FIG. 1 is a diagram showing a burst configuration on a transmission path according to the present invention (variable capacity transmission method), where (a) shows a case where the data capacity of a downlink area is large, and (b) shows a case where the data capacity of an uplink area is large. Shows the case where there are many.

FIG. 2 is a diagram showing a burst configuration on a transmission path according to the present invention (broadcast method).

FIG. 3 is a diagram illustrating a burst configuration on a transmission path according to the present invention (a method for transmitting an asymmetric service).

FIG. 4 is a diagram illustrating a configuration of a station device according to an embodiment of the present invention.

FIG. 5 is a diagram illustrating a configuration of a user device according to an embodiment of the present invention.

FIG. 6 is a diagram (1) showing a frame configuration according to the present invention.

FIG. 7 is a diagram (2) showing a frame configuration in the present invention.

FIG. 8 is a diagram illustrating a configuration example of a conventional transmission system to which the present invention is applied.

FIG. 9 is a diagram showing a burst configuration on a transmission line in a conventional transmission system.

FIG. 10 is a diagram showing a configuration of a downlink region and an uplink region in a conventional transmission system.
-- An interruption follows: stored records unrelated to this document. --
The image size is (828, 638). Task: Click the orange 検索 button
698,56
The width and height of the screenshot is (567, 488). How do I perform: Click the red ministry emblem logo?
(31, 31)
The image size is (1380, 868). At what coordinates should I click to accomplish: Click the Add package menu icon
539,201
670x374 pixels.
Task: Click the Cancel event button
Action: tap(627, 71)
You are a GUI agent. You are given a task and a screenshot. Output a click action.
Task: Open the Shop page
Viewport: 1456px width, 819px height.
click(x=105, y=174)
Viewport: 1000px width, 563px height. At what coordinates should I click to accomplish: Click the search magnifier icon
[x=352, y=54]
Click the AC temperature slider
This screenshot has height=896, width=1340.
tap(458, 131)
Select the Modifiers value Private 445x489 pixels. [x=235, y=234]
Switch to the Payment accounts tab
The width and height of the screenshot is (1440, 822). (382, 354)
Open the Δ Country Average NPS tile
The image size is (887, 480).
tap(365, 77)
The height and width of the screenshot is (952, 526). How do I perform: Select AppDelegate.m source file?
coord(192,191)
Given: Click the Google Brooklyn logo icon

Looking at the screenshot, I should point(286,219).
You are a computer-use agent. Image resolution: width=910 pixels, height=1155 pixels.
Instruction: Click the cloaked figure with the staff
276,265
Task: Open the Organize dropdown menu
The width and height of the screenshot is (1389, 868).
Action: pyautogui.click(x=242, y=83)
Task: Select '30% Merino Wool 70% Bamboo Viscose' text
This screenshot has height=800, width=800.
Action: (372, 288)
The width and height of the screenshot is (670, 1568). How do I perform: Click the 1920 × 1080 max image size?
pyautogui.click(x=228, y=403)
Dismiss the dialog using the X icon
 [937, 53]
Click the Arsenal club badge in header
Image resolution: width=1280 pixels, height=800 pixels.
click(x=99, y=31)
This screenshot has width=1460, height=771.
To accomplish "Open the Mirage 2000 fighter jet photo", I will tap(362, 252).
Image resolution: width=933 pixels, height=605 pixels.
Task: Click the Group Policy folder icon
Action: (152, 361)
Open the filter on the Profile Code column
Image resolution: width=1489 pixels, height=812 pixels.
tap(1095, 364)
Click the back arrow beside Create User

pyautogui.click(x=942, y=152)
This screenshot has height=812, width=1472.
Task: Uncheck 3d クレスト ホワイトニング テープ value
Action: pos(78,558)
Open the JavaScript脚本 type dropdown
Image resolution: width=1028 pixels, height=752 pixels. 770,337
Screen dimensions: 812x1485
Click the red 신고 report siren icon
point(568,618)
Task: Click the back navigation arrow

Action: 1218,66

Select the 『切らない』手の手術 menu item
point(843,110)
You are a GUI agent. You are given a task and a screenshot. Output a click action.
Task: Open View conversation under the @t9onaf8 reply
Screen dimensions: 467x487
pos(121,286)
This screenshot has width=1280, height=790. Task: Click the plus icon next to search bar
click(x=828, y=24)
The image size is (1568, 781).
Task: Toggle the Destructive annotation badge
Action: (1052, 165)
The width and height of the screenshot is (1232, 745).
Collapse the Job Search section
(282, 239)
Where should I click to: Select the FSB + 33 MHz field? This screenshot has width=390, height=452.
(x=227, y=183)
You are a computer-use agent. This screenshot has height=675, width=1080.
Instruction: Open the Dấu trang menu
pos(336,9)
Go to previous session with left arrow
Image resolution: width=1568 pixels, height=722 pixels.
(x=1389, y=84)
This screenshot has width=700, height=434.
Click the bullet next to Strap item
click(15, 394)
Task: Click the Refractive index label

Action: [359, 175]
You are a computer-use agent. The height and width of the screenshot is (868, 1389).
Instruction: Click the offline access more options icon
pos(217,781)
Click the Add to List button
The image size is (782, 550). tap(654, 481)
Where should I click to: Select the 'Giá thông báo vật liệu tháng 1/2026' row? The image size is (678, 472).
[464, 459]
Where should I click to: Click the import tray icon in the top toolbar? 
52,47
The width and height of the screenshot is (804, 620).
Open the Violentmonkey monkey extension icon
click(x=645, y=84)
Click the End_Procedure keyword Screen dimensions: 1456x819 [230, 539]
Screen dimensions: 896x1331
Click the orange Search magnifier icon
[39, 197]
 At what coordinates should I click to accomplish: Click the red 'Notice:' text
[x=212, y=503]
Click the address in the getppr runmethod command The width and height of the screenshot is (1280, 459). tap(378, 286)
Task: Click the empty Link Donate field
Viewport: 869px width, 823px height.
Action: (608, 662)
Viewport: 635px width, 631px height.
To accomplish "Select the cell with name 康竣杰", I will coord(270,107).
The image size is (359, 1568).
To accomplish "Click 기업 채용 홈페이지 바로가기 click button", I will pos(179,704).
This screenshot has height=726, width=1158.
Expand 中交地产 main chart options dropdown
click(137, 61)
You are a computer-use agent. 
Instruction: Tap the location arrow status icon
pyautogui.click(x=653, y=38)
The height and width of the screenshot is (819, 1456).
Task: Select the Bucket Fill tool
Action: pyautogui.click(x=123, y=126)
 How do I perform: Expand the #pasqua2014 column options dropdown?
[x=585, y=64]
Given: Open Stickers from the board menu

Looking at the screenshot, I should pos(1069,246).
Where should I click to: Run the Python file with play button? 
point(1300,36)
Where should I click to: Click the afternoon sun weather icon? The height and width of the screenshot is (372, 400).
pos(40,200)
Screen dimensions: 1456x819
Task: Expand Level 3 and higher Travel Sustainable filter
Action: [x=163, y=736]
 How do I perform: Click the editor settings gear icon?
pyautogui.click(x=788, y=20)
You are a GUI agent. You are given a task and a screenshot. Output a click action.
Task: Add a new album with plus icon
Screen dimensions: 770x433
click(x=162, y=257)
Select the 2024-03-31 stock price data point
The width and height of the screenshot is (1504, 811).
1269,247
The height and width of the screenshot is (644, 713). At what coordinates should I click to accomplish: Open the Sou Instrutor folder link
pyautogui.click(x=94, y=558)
[Explanation of Signs] 1 station apparatus 2, _{1, 2,} 2, ₃ user apparatus 3 optical transmission line 4 branching element

Claims (3)

[Claims] 1. A station apparatus and a plurality of user apparatuses are connected by a single transmission line, and a time difference is provided between a downlink area from the station apparatus to the user apparatus and an uplink area from the user apparatus to the station apparatus, and a time difference is set for each burst. While split transmission,
In a transmission device that performs transmission and reception so that uplink information from each user device is aligned without overlapping in the station device, in the downlink region, while changing the width of the downlink region and the downlink data capacity for each user device, By notifying the user equipment of the respective downlink and uplink data capacities, each user equipment receives the specified downlink data capacity, and each user equipment transmits the specified data capacity in the uplink area. A variable capacity transmission method in a time-division transmission system, wherein a burst period on a transmission path is arbitrarily changed, and the downlink region and the uplink region are arbitrarily changeable. 2. A station apparatus and a plurality of user apparatuses are connected by one transmission path, and a time difference is provided between a downlink area from the station apparatus to the user apparatus and an uplink area from the user apparatus to the station apparatus, and a time difference is set for each burst. While split transmission,
In a transmission device that performs transmission and reception so that uplink information from each user device is aligned without overlapping in the station device, while transmitting broadcast data for a plurality of user devices to a broadcast region in the downlink region, In the time division transmission system according to the time division transmission system, the same information is transmitted in common to a plurality of user devices by notifying the transmission position of the broadcast data in a data area for the user device. Information communication method. 3. A station device and a plurality of user devices are connected by one transmission path, and a time difference is provided between a downlink region from the station device to the user device and an uplink region from the user device to the station device, and a time difference is set for each burst. While split transmission,
In a transmission apparatus that performs transmission and reception so that uplink information from each user apparatus is aligned without overlapping in a station apparatus, the overhead section of the downlink area specifies the downlink data capacity and the uplink data capacity, thereby An asymmetric service transmission method in a time-division transmission system, characterized in that an asymmetric service having different downlink data capacity and different uplink data capacity is transmitted between a device and each user device.